» The task
Copy each entry as it stands, leaving nothing out.

» Source data
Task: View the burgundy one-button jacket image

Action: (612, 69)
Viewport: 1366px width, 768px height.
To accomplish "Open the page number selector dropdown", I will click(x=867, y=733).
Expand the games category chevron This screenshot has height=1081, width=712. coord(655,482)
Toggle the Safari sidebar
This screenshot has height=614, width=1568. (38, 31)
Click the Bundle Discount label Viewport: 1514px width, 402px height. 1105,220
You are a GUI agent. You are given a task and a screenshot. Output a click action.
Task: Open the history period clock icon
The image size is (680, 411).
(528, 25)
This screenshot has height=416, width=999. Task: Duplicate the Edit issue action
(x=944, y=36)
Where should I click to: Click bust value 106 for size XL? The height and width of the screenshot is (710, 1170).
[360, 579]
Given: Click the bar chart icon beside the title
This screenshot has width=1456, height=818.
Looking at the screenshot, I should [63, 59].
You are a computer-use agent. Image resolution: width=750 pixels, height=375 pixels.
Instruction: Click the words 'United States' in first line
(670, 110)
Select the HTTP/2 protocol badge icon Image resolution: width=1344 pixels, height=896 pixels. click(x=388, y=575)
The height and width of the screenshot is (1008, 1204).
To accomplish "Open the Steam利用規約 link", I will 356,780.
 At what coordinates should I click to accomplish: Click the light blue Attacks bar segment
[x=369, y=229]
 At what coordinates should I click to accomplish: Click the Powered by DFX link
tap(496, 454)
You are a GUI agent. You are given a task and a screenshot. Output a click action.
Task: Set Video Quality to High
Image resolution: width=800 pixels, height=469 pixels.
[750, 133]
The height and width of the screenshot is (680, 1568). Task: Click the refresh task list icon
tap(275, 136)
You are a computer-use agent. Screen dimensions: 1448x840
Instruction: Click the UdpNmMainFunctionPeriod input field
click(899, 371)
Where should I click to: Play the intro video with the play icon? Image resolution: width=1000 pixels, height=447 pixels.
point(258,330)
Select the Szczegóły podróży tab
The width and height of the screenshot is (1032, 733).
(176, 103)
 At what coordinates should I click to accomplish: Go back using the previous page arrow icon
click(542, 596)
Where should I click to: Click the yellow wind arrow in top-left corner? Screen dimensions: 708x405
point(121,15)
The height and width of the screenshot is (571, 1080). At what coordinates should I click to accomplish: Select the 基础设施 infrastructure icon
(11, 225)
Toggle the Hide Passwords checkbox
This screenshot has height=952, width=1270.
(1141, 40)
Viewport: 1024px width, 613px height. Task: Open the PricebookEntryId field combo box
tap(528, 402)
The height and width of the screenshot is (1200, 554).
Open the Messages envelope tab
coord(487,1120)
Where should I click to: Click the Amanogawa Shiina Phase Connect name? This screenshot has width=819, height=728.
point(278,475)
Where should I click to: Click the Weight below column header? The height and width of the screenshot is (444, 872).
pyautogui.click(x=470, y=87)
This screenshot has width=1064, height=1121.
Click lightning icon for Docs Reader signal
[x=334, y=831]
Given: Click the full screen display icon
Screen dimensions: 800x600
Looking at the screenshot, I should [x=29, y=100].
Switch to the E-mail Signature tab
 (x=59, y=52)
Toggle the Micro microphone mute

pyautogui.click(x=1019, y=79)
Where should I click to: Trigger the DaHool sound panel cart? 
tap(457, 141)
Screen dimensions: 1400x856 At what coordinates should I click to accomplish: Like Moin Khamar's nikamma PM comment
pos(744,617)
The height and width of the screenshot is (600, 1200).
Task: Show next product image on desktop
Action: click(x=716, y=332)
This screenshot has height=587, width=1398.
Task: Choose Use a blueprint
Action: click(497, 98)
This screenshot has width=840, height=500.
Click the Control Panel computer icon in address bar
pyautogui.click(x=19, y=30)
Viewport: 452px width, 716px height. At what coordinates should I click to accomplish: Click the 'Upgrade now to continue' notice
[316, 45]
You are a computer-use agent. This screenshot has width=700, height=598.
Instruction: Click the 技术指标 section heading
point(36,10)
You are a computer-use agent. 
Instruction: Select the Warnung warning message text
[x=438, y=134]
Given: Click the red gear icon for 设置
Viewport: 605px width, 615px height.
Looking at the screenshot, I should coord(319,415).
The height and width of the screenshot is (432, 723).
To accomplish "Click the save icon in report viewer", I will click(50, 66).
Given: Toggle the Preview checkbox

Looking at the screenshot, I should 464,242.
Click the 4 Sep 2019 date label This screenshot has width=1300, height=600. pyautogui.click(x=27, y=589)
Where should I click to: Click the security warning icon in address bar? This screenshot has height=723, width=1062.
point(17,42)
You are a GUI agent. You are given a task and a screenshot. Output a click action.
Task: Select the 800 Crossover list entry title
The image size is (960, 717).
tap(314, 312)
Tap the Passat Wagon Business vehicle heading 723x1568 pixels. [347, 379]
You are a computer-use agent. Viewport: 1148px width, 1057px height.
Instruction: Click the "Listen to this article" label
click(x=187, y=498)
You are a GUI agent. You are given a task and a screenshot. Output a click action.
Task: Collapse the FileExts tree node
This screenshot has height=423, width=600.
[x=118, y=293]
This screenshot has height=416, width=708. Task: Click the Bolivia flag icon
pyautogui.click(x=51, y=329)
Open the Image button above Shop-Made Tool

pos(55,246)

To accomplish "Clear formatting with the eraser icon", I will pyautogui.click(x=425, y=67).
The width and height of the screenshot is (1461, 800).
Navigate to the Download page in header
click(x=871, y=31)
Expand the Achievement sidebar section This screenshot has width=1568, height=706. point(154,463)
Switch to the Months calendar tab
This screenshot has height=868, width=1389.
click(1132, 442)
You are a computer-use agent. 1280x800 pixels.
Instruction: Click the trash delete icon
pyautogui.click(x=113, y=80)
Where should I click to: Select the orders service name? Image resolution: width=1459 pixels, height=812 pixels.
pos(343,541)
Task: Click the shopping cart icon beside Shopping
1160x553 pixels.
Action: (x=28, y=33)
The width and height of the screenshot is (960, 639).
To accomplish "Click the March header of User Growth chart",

» Written solution
Task: View the burgundy one-button jacket image

Action: (612, 69)
Viewport: 1366px width, 768px height.
To accomplish "Open the page number selector dropdown", I will click(x=867, y=733).
Expand the games category chevron This screenshot has height=1081, width=712. coord(655,482)
Toggle the Safari sidebar
This screenshot has height=614, width=1568. (38, 31)
Click the Bundle Discount label Viewport: 1514px width, 402px height. 1105,220
You are a GUI agent. You are given a task and a screenshot. Output a click action.
Task: Open the history period clock icon
The image size is (680, 411).
(528, 25)
This screenshot has height=416, width=999. Task: Duplicate the Edit issue action
(x=944, y=36)
Where should I click to: Click bust value 106 for size XL? The height and width of the screenshot is (710, 1170).
[360, 579]
Given: Click the bar chart icon beside the title
This screenshot has width=1456, height=818.
Looking at the screenshot, I should [63, 59].
You are a computer-use agent. Image resolution: width=750 pixels, height=375 pixels.
Instruction: Click the words 'United States' in first line
(670, 110)
Select the HTTP/2 protocol badge icon Image resolution: width=1344 pixels, height=896 pixels. click(x=388, y=575)
The height and width of the screenshot is (1008, 1204).
To accomplish "Open the Steam利用規約 link", I will 356,780.
 At what coordinates should I click to accomplish: Click the light blue Attacks bar segment
[x=369, y=229]
 At what coordinates should I click to accomplish: Click the Powered by DFX link
tap(496, 454)
You are a GUI agent. You are given a task and a screenshot. Output a click action.
Task: Set Video Quality to High
Image resolution: width=800 pixels, height=469 pixels.
[750, 133]
The height and width of the screenshot is (680, 1568). Task: Click the refresh task list icon
tap(275, 136)
You are a computer-use agent. Screen dimensions: 1448x840
Instruction: Click the UdpNmMainFunctionPeriod input field
click(899, 371)
Where should I click to: Play the intro video with the play icon? Image resolution: width=1000 pixels, height=447 pixels.
point(258,330)
Select the Szczegóły podróży tab
The width and height of the screenshot is (1032, 733).
(176, 103)
 At what coordinates should I click to accomplish: Go back using the previous page arrow icon
click(542, 596)
Where should I click to: Click the yellow wind arrow in top-left corner? Screen dimensions: 708x405
point(121,15)
The height and width of the screenshot is (571, 1080). At what coordinates should I click to accomplish: Select the 基础设施 infrastructure icon
(11, 225)
Toggle the Hide Passwords checkbox
This screenshot has height=952, width=1270.
(1141, 40)
Viewport: 1024px width, 613px height. Task: Open the PricebookEntryId field combo box
tap(528, 402)
The height and width of the screenshot is (1200, 554).
Open the Messages envelope tab
coord(487,1120)
Where should I click to: Click the Amanogawa Shiina Phase Connect name? This screenshot has width=819, height=728.
point(278,475)
Where should I click to: Click the Weight below column header? The height and width of the screenshot is (444, 872).
pyautogui.click(x=470, y=87)
This screenshot has width=1064, height=1121.
Click lightning icon for Docs Reader signal
[x=334, y=831]
Given: Click the full screen display icon
Screen dimensions: 800x600
Looking at the screenshot, I should [x=29, y=100].
Switch to the E-mail Signature tab
 (x=59, y=52)
Toggle the Micro microphone mute

pyautogui.click(x=1019, y=79)
Where should I click to: Trigger the DaHool sound panel cart? 
tap(457, 141)
Screen dimensions: 1400x856 At what coordinates should I click to accomplish: Like Moin Khamar's nikamma PM comment
pos(744,617)
The height and width of the screenshot is (600, 1200).
Task: Show next product image on desktop
Action: click(x=716, y=332)
This screenshot has height=587, width=1398.
Task: Choose Use a blueprint
Action: click(497, 98)
This screenshot has width=840, height=500.
Click the Control Panel computer icon in address bar
pyautogui.click(x=19, y=30)
Viewport: 452px width, 716px height. At what coordinates should I click to accomplish: Click the 'Upgrade now to continue' notice
[316, 45]
You are a computer-use agent. This screenshot has width=700, height=598.
Instruction: Click the 技术指标 section heading
point(36,10)
You are a computer-use agent. 
Instruction: Select the Warnung warning message text
[x=438, y=134]
Given: Click the red gear icon for 设置
Viewport: 605px width, 615px height.
Looking at the screenshot, I should coord(319,415).
The height and width of the screenshot is (432, 723).
To accomplish "Click the save icon in report viewer", I will click(50, 66).
Given: Toggle the Preview checkbox

Looking at the screenshot, I should 464,242.
Click the 4 Sep 2019 date label This screenshot has width=1300, height=600. pyautogui.click(x=27, y=589)
Where should I click to: Click the security warning icon in address bar? This screenshot has height=723, width=1062.
point(17,42)
You are a GUI agent. You are given a task and a screenshot. Output a click action.
Task: Select the 800 Crossover list entry title
The image size is (960, 717).
tap(314, 312)
Tap the Passat Wagon Business vehicle heading 723x1568 pixels. [347, 379]
You are a computer-use agent. Viewport: 1148px width, 1057px height.
Instruction: Click the "Listen to this article" label
click(x=187, y=498)
You are a GUI agent. You are given a task and a screenshot. Output a click action.
Task: Collapse the FileExts tree node
This screenshot has height=423, width=600.
[x=118, y=293]
This screenshot has height=416, width=708. Task: Click the Bolivia flag icon
pyautogui.click(x=51, y=329)
Open the Image button above Shop-Made Tool

pos(55,246)

To accomplish "Clear formatting with the eraser icon", I will pyautogui.click(x=425, y=67).
The width and height of the screenshot is (1461, 800).
Navigate to the Download page in header
click(x=871, y=31)
Expand the Achievement sidebar section This screenshot has width=1568, height=706. point(154,463)
Switch to the Months calendar tab
This screenshot has height=868, width=1389.
click(1132, 442)
You are a computer-use agent. 1280x800 pixels.
Instruction: Click the trash delete icon
pyautogui.click(x=113, y=80)
Where should I click to: Select the orders service name? Image resolution: width=1459 pixels, height=812 pixels.
pos(343,541)
Task: Click the shopping cart icon beside Shopping
1160x553 pixels.
Action: (x=28, y=33)
The width and height of the screenshot is (960, 639).
To accomplish "Click the March header of User Growth chart",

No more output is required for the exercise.